» **TEXT PROVIDED**
------------------------

In Malawi, 120,000 babies are born preterm (less than 37 weeks of gestation) each year, and over 5,000 children under 5 die due to direct preterm complications. Malawi has the highest rate of preterm birth in the world. In addition to these babies who are born too soon, 14% of babies are born too small – less than 2,500 grams. Babies born too early or too small are at particular risk for death or life-altering complications due to the fragile nature of their tiny bodies.

Fortunately, many of these babies can survive with basic warmth and feeding support. Malawi has been implementing Kangaroo Mother Care (KMC) for almost 20 years. KMC ensures continuous skin-to-skin contact with babies and facilitates breastfeeding and because these fragile newborns are kept close to their mothers or other family caretakers, they are also protected from life-threatening infections. The Ministry of Health (MOH) developed KMC guidelines in 2005, is implementing KMC in health centers, and has included KMC in pre-service education for medical and nursing students. Despite the MOH’s clear commitment, however, there are gaps in the quality of care provided to early and small babies in Malawi.

A woman holding her baby skin-to-skin in the KMC unit at Balaka District Hospital.
Photo by Judith Robb-McCord

To address these gaps, Every Preemie—SCALE, a USAID-funded project, worked with the Balaka District Health Office to develop the Family-Led Care model to improve the quality of KMC provided to inpatient early and small babies and to empower mothers and other family caretakers to actively care for their newborns both in the facility and once home post-discharge. The model is also designed to strengthen post-discharge follow-up care by ensuring that community-based health workers are checking on babies once they go home and encouraging families to take their babies to the health facility for important follow up care. Implementation of the model began in April 2017.

------------------------

» **WHAT YOU WILL DO**
Carry on the text about care for preterm and small babies in Malawi, picking up after its final sentence. The rows that follow have no connection to the text about preterm babies in Malawi.

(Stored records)
------------------------

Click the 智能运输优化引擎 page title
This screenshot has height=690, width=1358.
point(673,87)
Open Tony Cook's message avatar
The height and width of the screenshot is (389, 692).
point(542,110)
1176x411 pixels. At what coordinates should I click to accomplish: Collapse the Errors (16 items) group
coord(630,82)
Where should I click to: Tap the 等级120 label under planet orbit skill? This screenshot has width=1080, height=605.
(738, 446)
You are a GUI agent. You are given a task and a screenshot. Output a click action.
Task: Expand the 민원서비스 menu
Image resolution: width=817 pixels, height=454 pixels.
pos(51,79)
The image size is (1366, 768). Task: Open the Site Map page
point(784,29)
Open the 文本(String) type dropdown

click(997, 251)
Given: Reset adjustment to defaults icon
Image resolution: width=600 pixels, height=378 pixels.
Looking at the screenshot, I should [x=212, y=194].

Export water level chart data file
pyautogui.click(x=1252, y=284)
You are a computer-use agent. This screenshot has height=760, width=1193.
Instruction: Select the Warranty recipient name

------------------------

» **EXERCISE RESPONSE**
To measure the effect of the model, Every Preemie is supporting implementation research in Balaka district in collaboration with local partners: the University of Malawi, College of Medicine; and MaiKhanda Trust. This research will assess whether the model has achieved its expected outcomes including improved survival of newborns who are receiving KMC. The University of Malawi, College of Medicine is implementing a health care provider study which will measure health care providers’ competencies, attitudes, perceptions and practices as related to their experience implementing the Family-Led Care model. Concurrently, MaiKhanda Trust is implementing a caregiver study to measure parent and family knowledge, attitudes and care practices for early and small newborns based on the counseling and support they received while practicing KMC in targeted health facilities. Data collection is now underway for both studies. The results of these two studies, combined with ongoing data collection from MOH records at health facilities, will demonstrate the effect of the Family-Led Care model on quality of KMC in facilities, follow-up care, and family confidence in caring for their babies.

Irene Kamanga, Every Preemie’s Malawi Technical Advisor, stated, “through the Family-Led Care model, families take part in caring for their babies while in the hospital, making it easier for them to continue care at home – a potentially lifesaving difference.” If the implementation research indicates that Family-Led Care is a successful model for addressing the needs of early and small babies in Balaka district, it is poised for scale-up to the rest of the country.